RECORDS FOR THIS TASK below:

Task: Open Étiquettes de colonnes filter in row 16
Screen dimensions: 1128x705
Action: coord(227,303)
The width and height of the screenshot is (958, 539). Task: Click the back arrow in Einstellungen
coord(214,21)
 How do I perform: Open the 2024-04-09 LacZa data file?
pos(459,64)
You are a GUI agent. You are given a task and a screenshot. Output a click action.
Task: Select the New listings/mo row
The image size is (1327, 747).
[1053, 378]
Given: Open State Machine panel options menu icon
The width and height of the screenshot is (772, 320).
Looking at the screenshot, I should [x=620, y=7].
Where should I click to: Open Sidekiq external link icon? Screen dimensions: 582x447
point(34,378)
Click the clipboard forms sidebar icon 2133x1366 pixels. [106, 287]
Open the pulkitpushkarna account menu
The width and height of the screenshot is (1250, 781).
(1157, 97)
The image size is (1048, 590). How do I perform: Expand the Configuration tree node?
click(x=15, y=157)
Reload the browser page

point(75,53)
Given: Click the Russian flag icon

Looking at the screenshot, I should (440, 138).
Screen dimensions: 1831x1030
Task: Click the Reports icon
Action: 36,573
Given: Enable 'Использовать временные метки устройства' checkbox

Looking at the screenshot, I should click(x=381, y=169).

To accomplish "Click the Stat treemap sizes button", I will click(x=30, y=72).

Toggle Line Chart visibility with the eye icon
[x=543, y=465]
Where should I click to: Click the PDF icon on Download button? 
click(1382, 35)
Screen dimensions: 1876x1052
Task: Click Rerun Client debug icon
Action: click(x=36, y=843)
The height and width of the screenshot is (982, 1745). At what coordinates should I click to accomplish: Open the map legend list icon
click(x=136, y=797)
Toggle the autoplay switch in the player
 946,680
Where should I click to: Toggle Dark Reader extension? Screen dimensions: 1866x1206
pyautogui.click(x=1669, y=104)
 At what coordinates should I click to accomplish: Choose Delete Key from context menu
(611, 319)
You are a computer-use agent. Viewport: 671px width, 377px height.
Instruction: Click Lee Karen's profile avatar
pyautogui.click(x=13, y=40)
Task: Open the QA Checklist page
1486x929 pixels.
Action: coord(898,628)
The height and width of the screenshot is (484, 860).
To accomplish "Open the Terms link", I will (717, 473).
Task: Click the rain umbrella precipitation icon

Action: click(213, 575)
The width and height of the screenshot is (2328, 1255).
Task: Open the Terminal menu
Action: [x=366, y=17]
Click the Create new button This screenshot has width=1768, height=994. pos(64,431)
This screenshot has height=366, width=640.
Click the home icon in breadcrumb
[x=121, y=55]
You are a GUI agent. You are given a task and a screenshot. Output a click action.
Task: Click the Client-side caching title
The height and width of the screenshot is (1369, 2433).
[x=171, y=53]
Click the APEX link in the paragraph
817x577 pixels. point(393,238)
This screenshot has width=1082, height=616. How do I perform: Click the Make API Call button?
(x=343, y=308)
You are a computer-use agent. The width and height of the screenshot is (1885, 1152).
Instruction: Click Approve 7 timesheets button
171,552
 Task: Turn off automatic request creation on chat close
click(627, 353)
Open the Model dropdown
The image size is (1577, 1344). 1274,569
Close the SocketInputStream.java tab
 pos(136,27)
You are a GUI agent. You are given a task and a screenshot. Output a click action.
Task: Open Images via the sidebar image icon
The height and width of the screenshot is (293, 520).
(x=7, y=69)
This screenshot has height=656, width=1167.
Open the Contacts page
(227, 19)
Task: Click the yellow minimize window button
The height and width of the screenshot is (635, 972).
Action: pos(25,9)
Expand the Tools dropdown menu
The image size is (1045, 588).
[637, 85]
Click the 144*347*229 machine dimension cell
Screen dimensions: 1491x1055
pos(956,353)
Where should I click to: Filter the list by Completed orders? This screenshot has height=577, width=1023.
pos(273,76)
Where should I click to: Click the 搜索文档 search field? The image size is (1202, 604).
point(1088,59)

End of RECORDS FOR THIS TASK.

### GOAL OF THE EXERCISE
Lines from the top of the entries through the line with "Task: Select the New listings/mo row" are to be transcribed exactly, and nothing more.

### COMPLETED EXERCISE
Task: Open Étiquettes de colonnes filter in row 16
Screen dimensions: 1128x705
Action: coord(227,303)
The width and height of the screenshot is (958, 539). Task: Click the back arrow in Einstellungen
coord(214,21)
 How do I perform: Open the 2024-04-09 LacZa data file?
pos(459,64)
You are a GUI agent. You are given a task and a screenshot. Output a click action.
Task: Select the New listings/mo row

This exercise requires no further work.